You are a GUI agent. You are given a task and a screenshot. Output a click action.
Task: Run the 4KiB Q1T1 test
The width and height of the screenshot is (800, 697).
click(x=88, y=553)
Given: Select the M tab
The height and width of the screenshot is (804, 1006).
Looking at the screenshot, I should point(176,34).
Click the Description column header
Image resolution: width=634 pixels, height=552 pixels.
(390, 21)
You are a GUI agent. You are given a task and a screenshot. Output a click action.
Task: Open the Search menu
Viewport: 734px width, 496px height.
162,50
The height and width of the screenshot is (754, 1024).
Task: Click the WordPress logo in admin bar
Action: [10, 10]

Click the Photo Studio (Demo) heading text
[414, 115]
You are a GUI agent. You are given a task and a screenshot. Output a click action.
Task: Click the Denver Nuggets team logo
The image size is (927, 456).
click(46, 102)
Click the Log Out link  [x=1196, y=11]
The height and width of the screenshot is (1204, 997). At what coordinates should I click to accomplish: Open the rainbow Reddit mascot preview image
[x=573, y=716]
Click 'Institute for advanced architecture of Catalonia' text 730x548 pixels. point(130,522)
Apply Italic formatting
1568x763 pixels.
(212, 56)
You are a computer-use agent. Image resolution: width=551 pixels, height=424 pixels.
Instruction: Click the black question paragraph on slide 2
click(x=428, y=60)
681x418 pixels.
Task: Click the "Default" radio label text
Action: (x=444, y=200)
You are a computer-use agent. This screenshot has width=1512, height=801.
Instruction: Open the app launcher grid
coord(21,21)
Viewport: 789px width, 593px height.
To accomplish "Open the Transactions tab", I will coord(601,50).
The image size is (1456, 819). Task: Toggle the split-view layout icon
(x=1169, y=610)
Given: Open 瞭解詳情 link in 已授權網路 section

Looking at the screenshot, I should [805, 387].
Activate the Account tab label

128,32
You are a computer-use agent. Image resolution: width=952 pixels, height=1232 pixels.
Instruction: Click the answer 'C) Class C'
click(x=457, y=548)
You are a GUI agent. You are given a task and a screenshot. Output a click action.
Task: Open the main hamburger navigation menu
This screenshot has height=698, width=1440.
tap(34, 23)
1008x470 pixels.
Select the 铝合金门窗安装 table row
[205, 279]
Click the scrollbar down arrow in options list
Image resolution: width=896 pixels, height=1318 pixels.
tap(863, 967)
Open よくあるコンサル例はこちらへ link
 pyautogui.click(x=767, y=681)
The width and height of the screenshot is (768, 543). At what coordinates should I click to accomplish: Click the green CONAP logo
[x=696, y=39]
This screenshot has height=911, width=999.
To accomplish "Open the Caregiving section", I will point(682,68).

┄┄┄┄┄┄┄┄┄┄

# Directions for this task
Please reproduce, exactly as written, the lines of the records from the first line through the one containing "Click the Log".

# Solution
You are a GUI agent. You are given a task and a screenshot. Output a click action.
Task: Run the 4KiB Q1T1 test
The width and height of the screenshot is (800, 697).
click(x=88, y=553)
Given: Select the M tab
The height and width of the screenshot is (804, 1006).
Looking at the screenshot, I should point(176,34).
Click the Description column header
Image resolution: width=634 pixels, height=552 pixels.
(390, 21)
You are a GUI agent. You are given a task and a screenshot. Output a click action.
Task: Open the Search menu
Viewport: 734px width, 496px height.
162,50
The height and width of the screenshot is (754, 1024).
Task: Click the WordPress logo in admin bar
Action: [10, 10]

Click the Photo Studio (Demo) heading text
[414, 115]
You are a GUI agent. You are given a task and a screenshot. Output a click action.
Task: Click the Denver Nuggets team logo
The image size is (927, 456).
click(46, 102)
Click the Log Out link  [x=1196, y=11]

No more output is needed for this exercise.